■ **Goal**:
Reproduce the following material line for line, changing nothing.

■ **Task data**:
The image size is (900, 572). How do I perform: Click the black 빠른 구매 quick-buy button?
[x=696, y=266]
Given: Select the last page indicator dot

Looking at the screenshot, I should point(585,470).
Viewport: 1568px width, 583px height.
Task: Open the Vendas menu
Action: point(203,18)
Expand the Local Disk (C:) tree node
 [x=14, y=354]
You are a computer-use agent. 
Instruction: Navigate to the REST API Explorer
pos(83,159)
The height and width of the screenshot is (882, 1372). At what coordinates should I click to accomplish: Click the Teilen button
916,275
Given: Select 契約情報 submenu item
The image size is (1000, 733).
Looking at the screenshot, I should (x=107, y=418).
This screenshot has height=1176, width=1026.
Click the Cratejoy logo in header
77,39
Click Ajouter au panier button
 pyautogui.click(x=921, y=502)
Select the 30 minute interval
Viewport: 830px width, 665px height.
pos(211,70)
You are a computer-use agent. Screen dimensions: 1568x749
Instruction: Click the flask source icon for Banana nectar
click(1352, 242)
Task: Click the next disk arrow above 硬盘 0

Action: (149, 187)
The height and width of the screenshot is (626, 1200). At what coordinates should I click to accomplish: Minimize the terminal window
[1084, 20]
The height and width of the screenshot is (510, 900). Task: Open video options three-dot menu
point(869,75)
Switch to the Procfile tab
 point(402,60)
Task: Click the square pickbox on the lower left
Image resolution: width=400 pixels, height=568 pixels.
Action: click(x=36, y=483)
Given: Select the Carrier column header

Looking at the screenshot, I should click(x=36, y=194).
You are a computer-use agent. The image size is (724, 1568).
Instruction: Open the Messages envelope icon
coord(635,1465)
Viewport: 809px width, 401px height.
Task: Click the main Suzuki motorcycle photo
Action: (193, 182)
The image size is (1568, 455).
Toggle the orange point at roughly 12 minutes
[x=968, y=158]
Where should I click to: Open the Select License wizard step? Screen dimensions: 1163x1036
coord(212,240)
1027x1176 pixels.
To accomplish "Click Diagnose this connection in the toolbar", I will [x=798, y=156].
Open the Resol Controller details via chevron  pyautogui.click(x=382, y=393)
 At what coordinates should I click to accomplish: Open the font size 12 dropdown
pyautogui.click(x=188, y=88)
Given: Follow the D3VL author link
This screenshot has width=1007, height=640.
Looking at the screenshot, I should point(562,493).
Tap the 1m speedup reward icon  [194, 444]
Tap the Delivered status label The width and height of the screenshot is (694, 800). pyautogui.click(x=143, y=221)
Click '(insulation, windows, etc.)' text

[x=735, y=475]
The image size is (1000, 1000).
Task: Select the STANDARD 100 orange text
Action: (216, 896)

■ **Task output**:
The image size is (900, 572). How do I perform: Click the black 빠른 구매 quick-buy button?
[x=696, y=266]
Given: Select the last page indicator dot

Looking at the screenshot, I should point(585,470).
Viewport: 1568px width, 583px height.
Task: Open the Vendas menu
Action: point(203,18)
Expand the Local Disk (C:) tree node
 [x=14, y=354]
You are a computer-use agent. 
Instruction: Navigate to the REST API Explorer
pos(83,159)
The height and width of the screenshot is (882, 1372). At what coordinates should I click to accomplish: Click the Teilen button
916,275
Given: Select 契約情報 submenu item
The image size is (1000, 733).
Looking at the screenshot, I should (x=107, y=418).
This screenshot has height=1176, width=1026.
Click the Cratejoy logo in header
77,39
Click Ajouter au panier button
 pyautogui.click(x=921, y=502)
Select the 30 minute interval
Viewport: 830px width, 665px height.
pos(211,70)
You are a computer-use agent. Screen dimensions: 1568x749
Instruction: Click the flask source icon for Banana nectar
click(1352, 242)
Task: Click the next disk arrow above 硬盘 0

Action: (149, 187)
The height and width of the screenshot is (626, 1200). At what coordinates should I click to accomplish: Minimize the terminal window
[1084, 20]
The height and width of the screenshot is (510, 900). Task: Open video options three-dot menu
point(869,75)
Switch to the Procfile tab
 point(402,60)
Task: Click the square pickbox on the lower left
Image resolution: width=400 pixels, height=568 pixels.
Action: click(x=36, y=483)
Given: Select the Carrier column header

Looking at the screenshot, I should click(x=36, y=194).
You are a computer-use agent. The image size is (724, 1568).
Instruction: Open the Messages envelope icon
coord(635,1465)
Viewport: 809px width, 401px height.
Task: Click the main Suzuki motorcycle photo
Action: (193, 182)
The image size is (1568, 455).
Toggle the orange point at roughly 12 minutes
[x=968, y=158]
Where should I click to: Open the Select License wizard step? Screen dimensions: 1163x1036
coord(212,240)
1027x1176 pixels.
To accomplish "Click Diagnose this connection in the toolbar", I will [x=798, y=156].
Open the Resol Controller details via chevron  pyautogui.click(x=382, y=393)
 At what coordinates should I click to accomplish: Open the font size 12 dropdown
pyautogui.click(x=188, y=88)
Given: Follow the D3VL author link
This screenshot has width=1007, height=640.
Looking at the screenshot, I should point(562,493).
Tap the 1m speedup reward icon  [194, 444]
Tap the Delivered status label The width and height of the screenshot is (694, 800). pyautogui.click(x=143, y=221)
Click '(insulation, windows, etc.)' text

[x=735, y=475]
The image size is (1000, 1000).
Task: Select the STANDARD 100 orange text
Action: (216, 896)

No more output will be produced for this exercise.